*Stated goal*. Convert the entries from the line with "Given: Open the" to the line with "Action: (133, 30)" into a JSON list of strings, one string per line, skipping blank lines. Leave the pictures out of the answer.
####
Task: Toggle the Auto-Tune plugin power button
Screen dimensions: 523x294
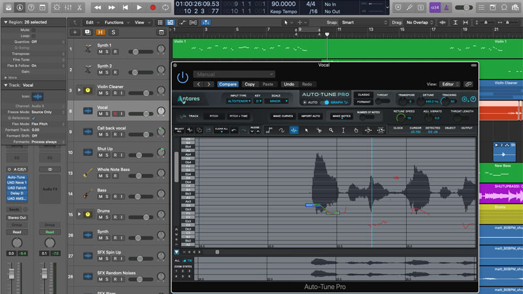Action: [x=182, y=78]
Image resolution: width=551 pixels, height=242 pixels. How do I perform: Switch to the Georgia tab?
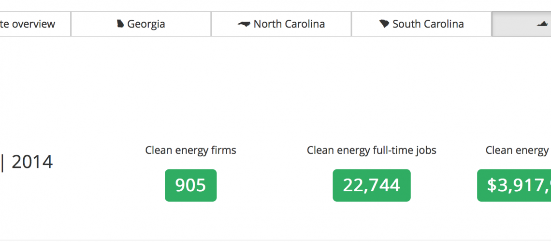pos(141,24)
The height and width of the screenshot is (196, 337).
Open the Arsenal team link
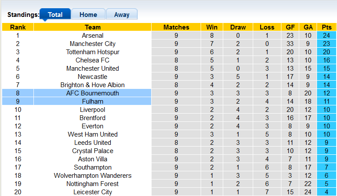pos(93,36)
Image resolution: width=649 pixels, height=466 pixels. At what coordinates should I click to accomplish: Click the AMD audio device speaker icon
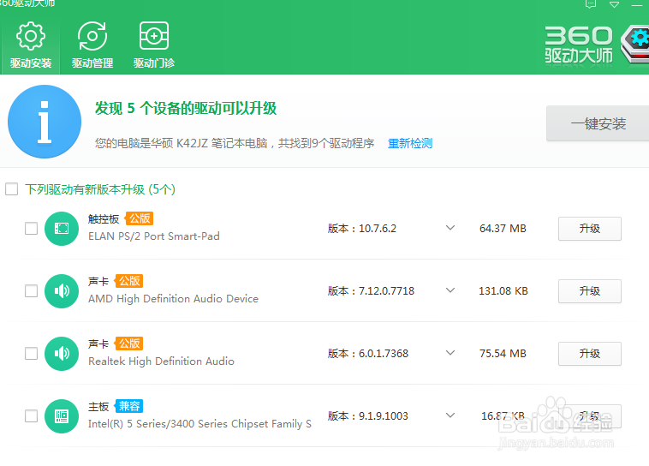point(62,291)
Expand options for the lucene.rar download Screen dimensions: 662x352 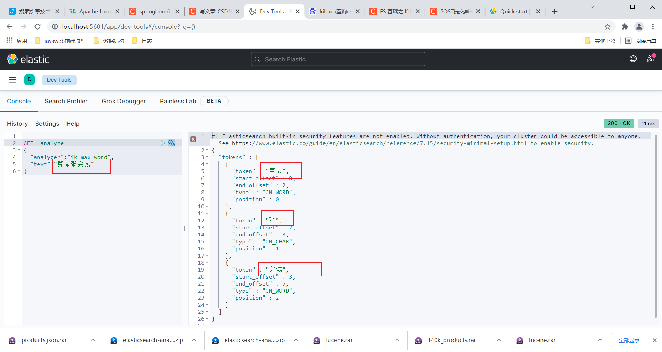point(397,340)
####
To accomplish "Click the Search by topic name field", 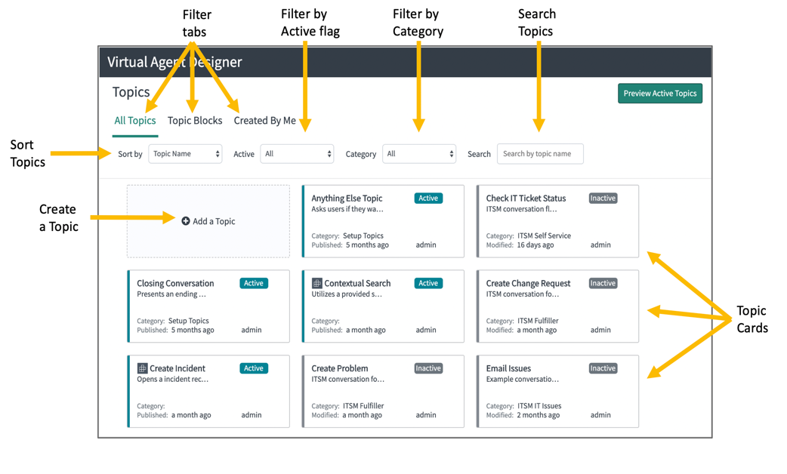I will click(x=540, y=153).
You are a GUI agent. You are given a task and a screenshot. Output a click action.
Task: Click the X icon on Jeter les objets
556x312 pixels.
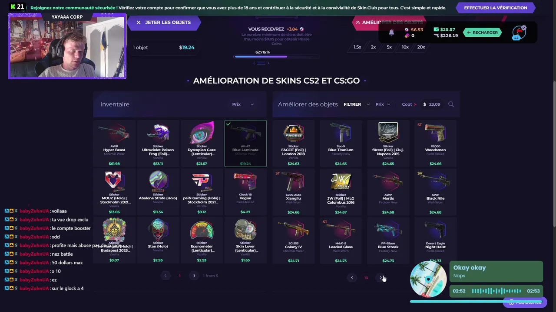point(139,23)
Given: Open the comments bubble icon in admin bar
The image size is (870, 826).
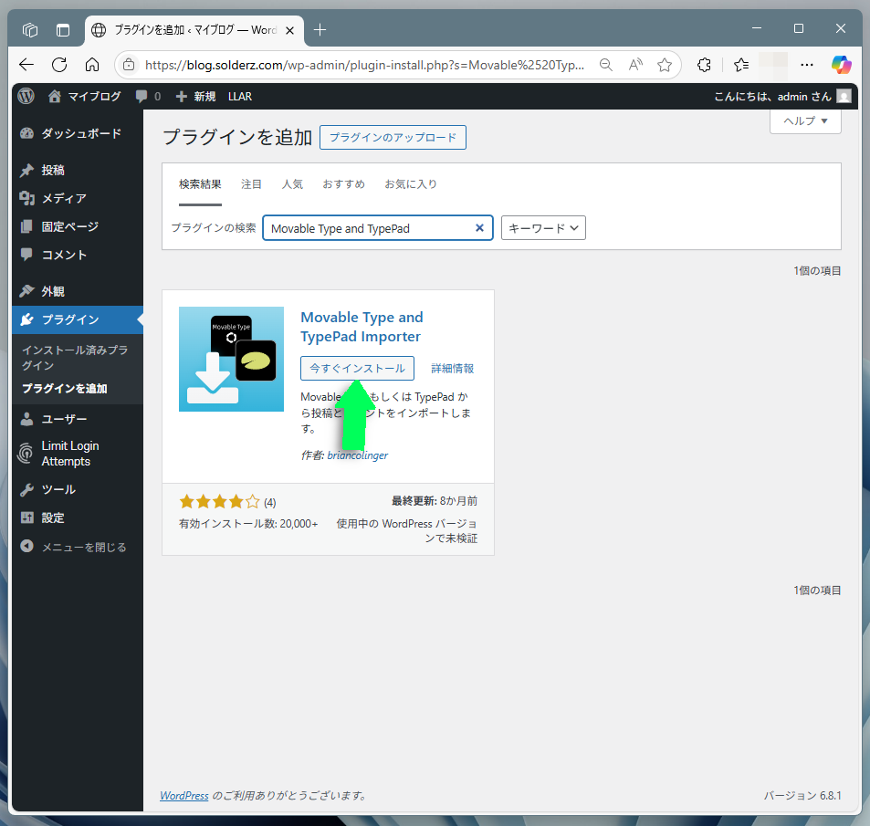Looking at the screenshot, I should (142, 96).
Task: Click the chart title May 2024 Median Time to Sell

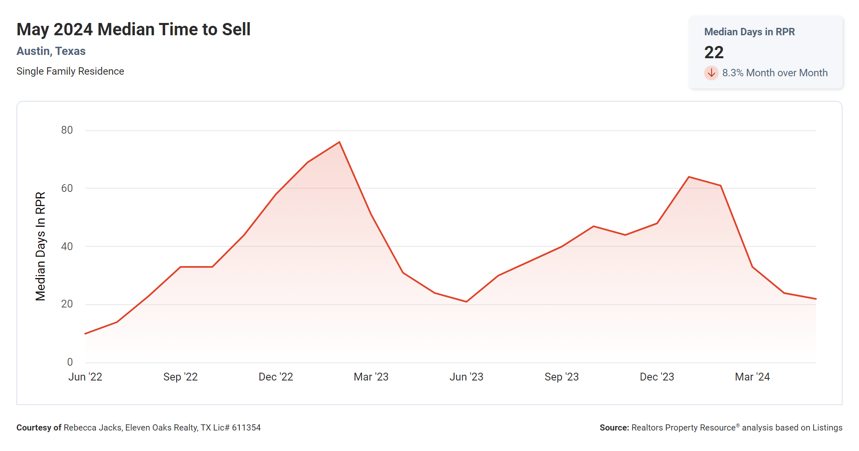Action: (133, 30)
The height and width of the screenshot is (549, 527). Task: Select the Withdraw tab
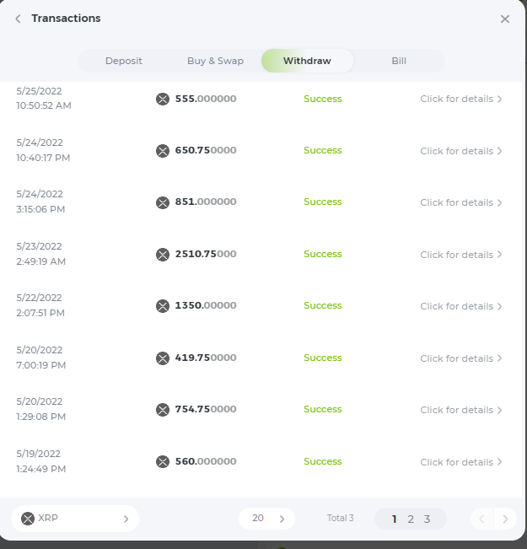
####
*Response to this exercise*.
[
  "Given: Open the comments bubble icon in admin bar",
  "The image size is (870, 826).",
  "Looking at the screenshot, I should (142, 96).",
  "Task: Click the chart title May 2024 Median Time to Sell",
  "Action: (133, 30)"
]